Part 2: Moon Dial Long Case Clocks


The grandfather moon dial clock began appearing during the early part of the 18th century. Tall clocks, during this period, were made by hand. Many wealthy squires took delight in owning a beautiful tall clock that not only told time, but also should the moon's phase. Knowing the correct moon phase was important to those living an agrarian lifestyle. Night trips on horseback, or by coach, were much safer during the light of a full moon. Additionally, farmers could harvest crops under a full moon.

Unfortunately, moon dials also aided the Highwaymen and other criminals of the era. Under the cover of darkness that a new moon offered, criminals could perform dastardly deeds without being identified by their victims. The Grandfather Moon Dial clock is actually a highly accurate lunar calendar and displays the different phases of the moon during a given lunar month. A lunar month consists of one complete lunar phase cycle, which is equal to 29 days, 12 hours, 44 minutes, and 3 seconds. You will see the number 29.5 engraved, above the rotating moon dial, on most Grandfather clocks.

Moon DialMoon Dial

The primary lunar phases are the new moon, first quarter, full moon, and last quarter. You can find their dates and times published in calendars, almanacs, and newspapers. Modern grandfather moon dials consist of a round disk displaying two pictures of the moon. A one half rotation of the disk occurs every 29.5 days completing one lunation. To set-up your moon dial correctly, first determine what phase the moon currently is in. Then, pressing lightly against the moon dial, with your fingers, rotate the dial to the right until it is in the correct position.

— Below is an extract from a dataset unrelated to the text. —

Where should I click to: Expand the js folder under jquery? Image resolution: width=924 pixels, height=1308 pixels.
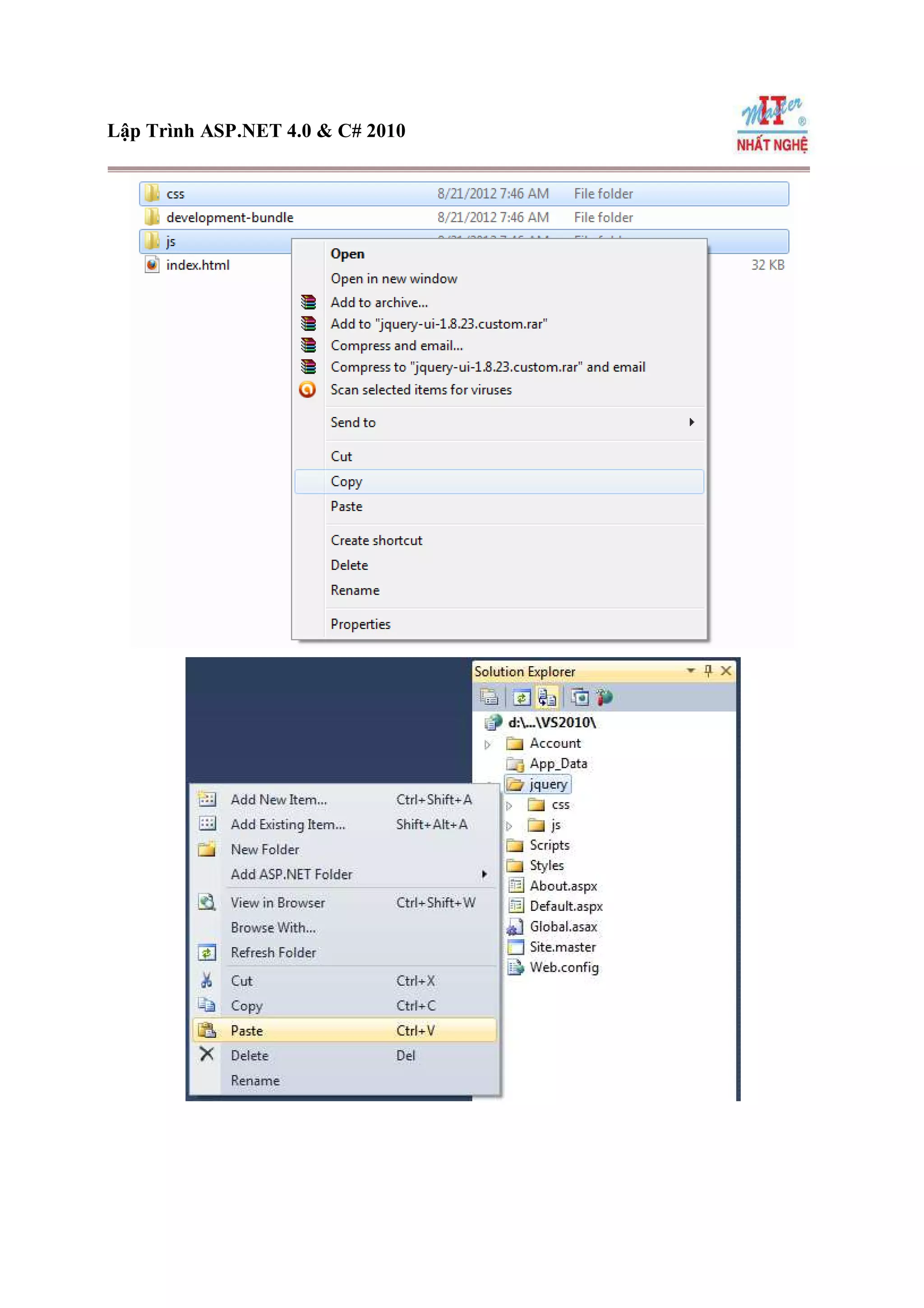tap(509, 826)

If you don't want your fingerprints on the front of the moon dial you can rotate via one of the side doors, or by removing the hood. For example, if it's a new moon, rotate the disk clockwise until the moon disappears beneath the right hemisphere, and the moon is not visible. If it is a first-quarter moon, rotate the disk clockwise until the moon is revealed one-quarter on the left hemisphere. A full moon is represented when the moon dial is rotated to the right and the moon is displayed at its highest position. The last-quarter moon is displayed by rotating the dial to the right so that three-quarters of the moon is behind the right hemisphere and only one-quarter of the moon is displayed. Of course, you can set your moon dial to any moon phase variation in between, by using the principles above.